Chile: Cultural Identity, Social Justice, and Community Development

Abstract

This investigation explores the relative success of Chilean housing policy in addressing and resolving the country’s urban slums. The investigation is grounded in the theory of marginality in Latin America, a theory that argues that the development and industrialization of Latin America in relation to the global north concentrated power in a small but dominant upper class and created social, political and most importantly economic systems that perpetuate the internal and external domination of the region. These relationships result in the permanent conditions of urban underdevelopment and social, political, and economic marginalization present in Chilean slums.

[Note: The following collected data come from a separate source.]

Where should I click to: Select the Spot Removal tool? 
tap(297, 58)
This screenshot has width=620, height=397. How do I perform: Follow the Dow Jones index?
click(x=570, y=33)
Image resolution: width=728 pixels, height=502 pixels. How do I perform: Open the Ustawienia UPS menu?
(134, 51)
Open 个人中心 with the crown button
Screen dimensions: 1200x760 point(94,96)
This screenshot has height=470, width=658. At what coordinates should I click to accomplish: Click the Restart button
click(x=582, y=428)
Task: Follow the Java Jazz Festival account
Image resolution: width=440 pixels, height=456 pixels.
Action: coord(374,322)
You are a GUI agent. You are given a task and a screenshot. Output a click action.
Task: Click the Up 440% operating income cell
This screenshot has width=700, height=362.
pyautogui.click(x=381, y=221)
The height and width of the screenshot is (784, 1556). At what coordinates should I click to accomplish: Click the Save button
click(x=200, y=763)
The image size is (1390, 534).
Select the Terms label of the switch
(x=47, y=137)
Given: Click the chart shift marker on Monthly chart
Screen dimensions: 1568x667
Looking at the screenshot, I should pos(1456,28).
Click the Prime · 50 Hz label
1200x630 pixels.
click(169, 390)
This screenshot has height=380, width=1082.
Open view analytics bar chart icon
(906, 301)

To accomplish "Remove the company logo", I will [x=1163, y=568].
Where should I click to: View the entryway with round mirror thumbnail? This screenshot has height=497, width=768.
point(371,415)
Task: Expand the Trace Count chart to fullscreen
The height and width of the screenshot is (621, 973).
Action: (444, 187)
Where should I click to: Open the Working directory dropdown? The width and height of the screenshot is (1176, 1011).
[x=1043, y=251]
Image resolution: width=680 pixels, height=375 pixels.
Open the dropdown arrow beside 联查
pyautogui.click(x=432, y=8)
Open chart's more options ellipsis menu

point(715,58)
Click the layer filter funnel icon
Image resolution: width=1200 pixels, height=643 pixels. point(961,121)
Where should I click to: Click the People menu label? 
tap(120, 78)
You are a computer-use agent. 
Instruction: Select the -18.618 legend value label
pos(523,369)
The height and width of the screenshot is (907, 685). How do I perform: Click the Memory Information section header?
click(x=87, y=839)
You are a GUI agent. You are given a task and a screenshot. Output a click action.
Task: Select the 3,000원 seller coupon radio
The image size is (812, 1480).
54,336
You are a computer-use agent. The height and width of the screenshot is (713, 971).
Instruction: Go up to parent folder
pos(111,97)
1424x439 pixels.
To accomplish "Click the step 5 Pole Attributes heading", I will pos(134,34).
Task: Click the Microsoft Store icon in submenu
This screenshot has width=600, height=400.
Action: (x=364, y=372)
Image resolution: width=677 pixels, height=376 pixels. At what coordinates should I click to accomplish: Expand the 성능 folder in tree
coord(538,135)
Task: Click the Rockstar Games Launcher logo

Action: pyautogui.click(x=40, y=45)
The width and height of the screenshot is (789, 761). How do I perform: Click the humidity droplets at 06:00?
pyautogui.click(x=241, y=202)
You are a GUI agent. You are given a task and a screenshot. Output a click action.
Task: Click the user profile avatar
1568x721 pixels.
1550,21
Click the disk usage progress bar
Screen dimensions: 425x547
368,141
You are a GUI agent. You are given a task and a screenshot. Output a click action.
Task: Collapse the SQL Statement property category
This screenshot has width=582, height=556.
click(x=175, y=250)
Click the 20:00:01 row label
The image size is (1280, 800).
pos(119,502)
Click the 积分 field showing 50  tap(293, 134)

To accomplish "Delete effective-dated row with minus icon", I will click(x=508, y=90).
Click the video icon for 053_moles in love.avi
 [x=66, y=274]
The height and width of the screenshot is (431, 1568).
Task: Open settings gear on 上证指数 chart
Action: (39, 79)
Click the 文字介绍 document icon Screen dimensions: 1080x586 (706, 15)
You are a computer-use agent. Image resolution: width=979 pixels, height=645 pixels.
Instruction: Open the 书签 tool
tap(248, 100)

Over the last seventy years Chile has worked to resolve the country’s slums through programs based primarily in subsidies for public housing projects, a policy that has been largely deemed a success. This investigation examines the application of these programs and the relationship between the state and slums in the case of the community Vergel Alto in the city of Valparaíso. It documents that instead of state support, the inhabitants of Vergel Alto have experienced decades of inadequate housing conditions, conflict with the authorities and abandonment. The reality encountered in Vergel highlights important deficits in the housing policies of the past including the lack of comprehensive intervention, their paternalistic nature and their almost exclusive focus in slums’ physical components.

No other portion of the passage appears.